Below we illustrate how to run the pipeline on the larger dataset and
compute these analysis metrics.  Note that running on 1000 impressions
may require more memory than the tiny Day 1 examples.


In [None]:
from pyspark.sql import SparkSession
from src import config, schema
from src.utils import read_csv_with_schema, coerce_impressions_from_json
from src.transformations import build_training_inputs
from src.analysis import sequence_length_distribution, action_type_frequency_by_position

spark = SparkSession.builder.appName('Day3Analysis').getOrCreate()

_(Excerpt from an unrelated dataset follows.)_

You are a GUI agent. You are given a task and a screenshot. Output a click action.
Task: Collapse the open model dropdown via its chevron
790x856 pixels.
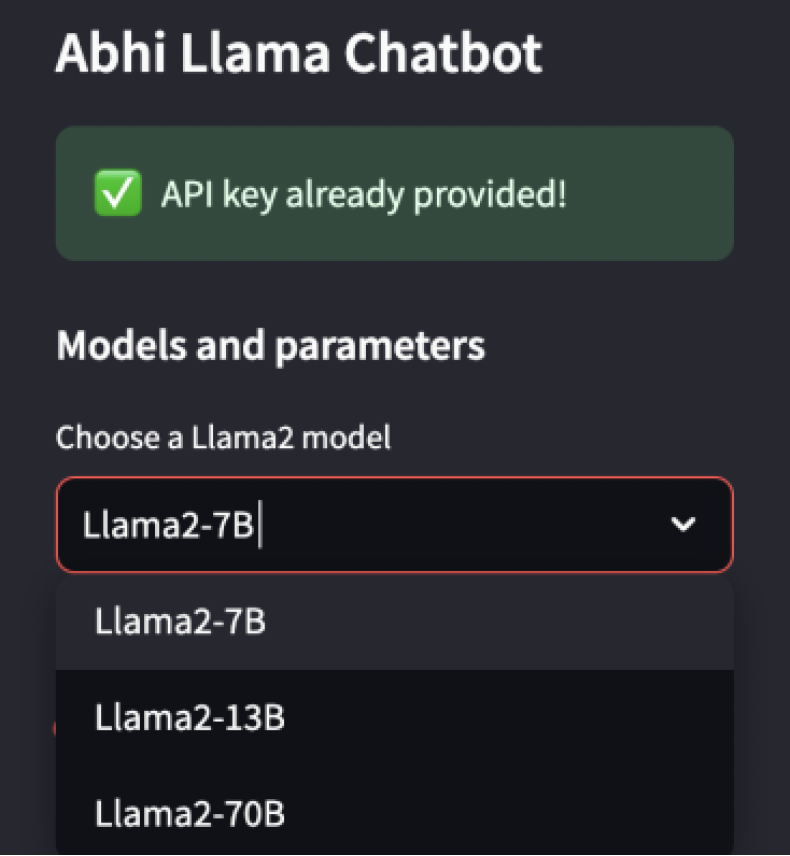pyautogui.click(x=684, y=524)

# Load the larger datasets
imp_big = coerce_impressions_from_json(read_csv_with_schema(spark, config.DATA_DIR + '/impressions_1000.csv', schema.impressions_schema))
clk_big = read_csv_with_schema(spark, config.DATA_DIR + '/clicks_1000.csv', schema.clicks_schema)
atc_big = read_csv_with_schema(spark, config.DATA_DIR + '/add_to_carts_1000.csv', schema.add_to_carts_schema)
ord_big = read_csv_with_schema(spark, config.DATA_DIR + '/previous_orders_1000.csv', schema.previous_orders_schema)

train_big = build_training_inputs(imp_big, clk_big, atc_big, ord_big)

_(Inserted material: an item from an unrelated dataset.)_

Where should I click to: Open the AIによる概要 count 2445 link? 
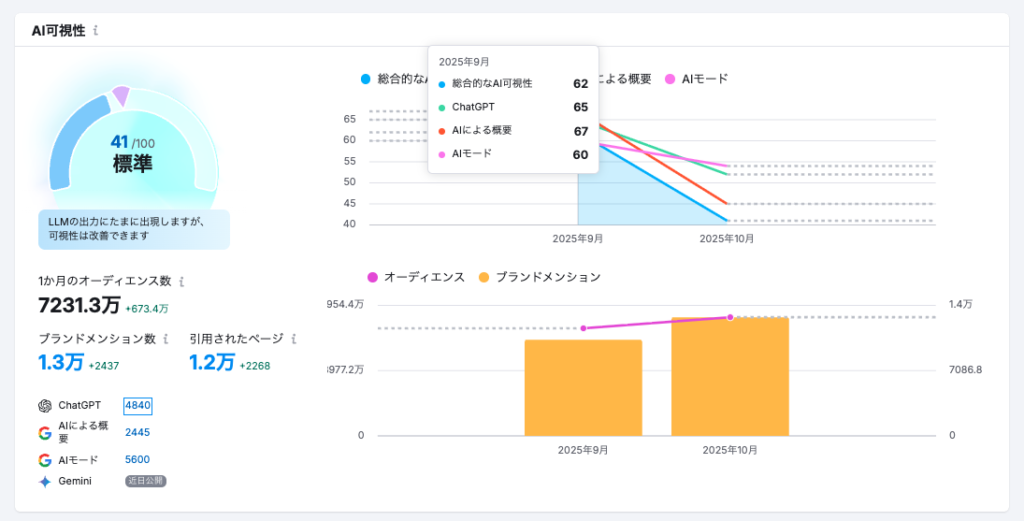point(138,433)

# Compute distribution of non‑zero sequence lengths
length_dist = sequence_length_distribution(train_big)
print('Sequence length distribution:', length_dist)

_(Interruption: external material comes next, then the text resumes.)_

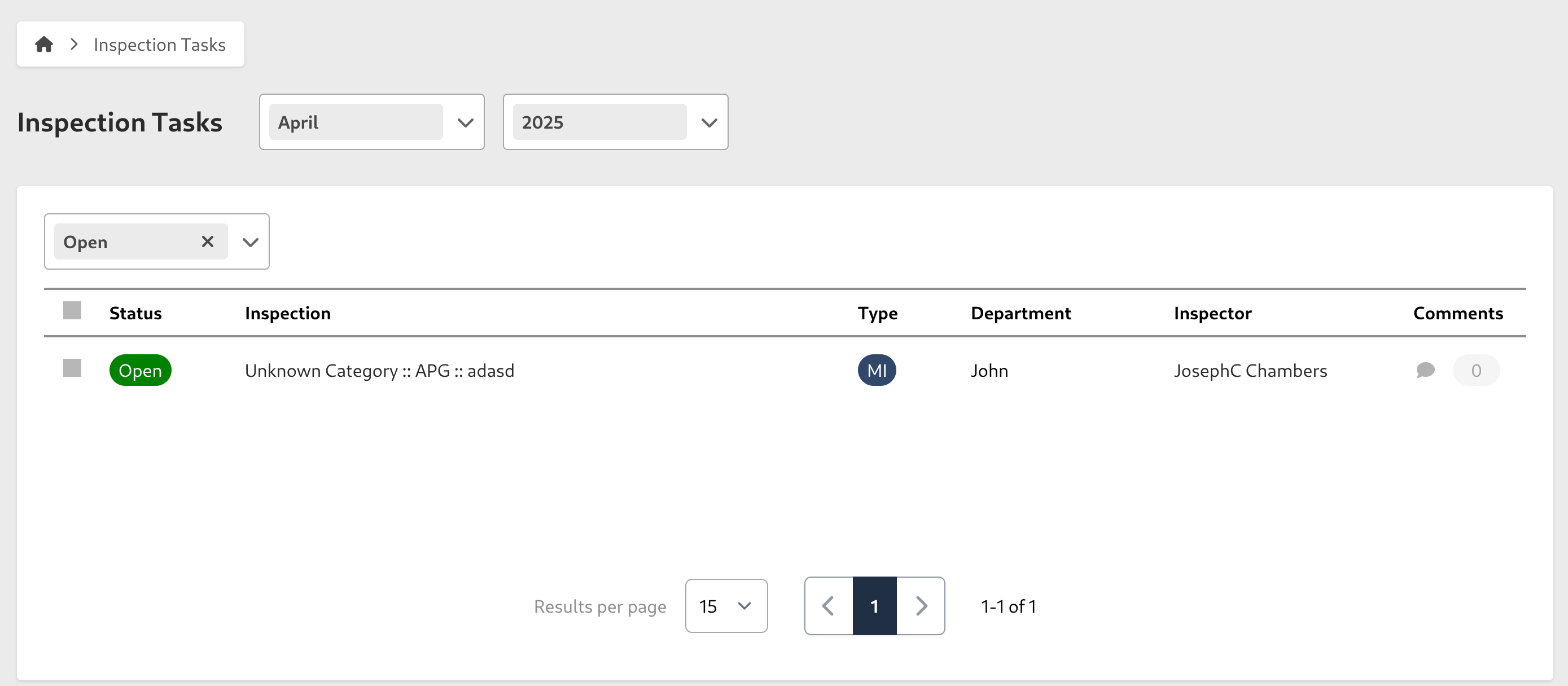1568x686 pixels.
Task: Click the next page arrow
Action: click(x=922, y=606)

# Compute action type frequencies for the first 5 positions
type_freq = action_type_frequency_by_position(train_big, max_positions=5)
for i, freq in enumerate(type_freq):
    print(f'Position {i}:', freq)

spark.stop()


## Conclusion

The PySpark coding challenge evolves from a simple transformation
pipeline in Day 1 to a more production‑ready workflow in Day 2, and
finally to a scalable and analysable solution in Day 3.  Using the
helpers provided in `src.analysis` you can gain insight into how
customers interact with products over time and whether the model is
seeing enough meaningful history.  Feel free to extend the analysis
functions or adjust the look‑back window and sequence length to suit
your particular domain.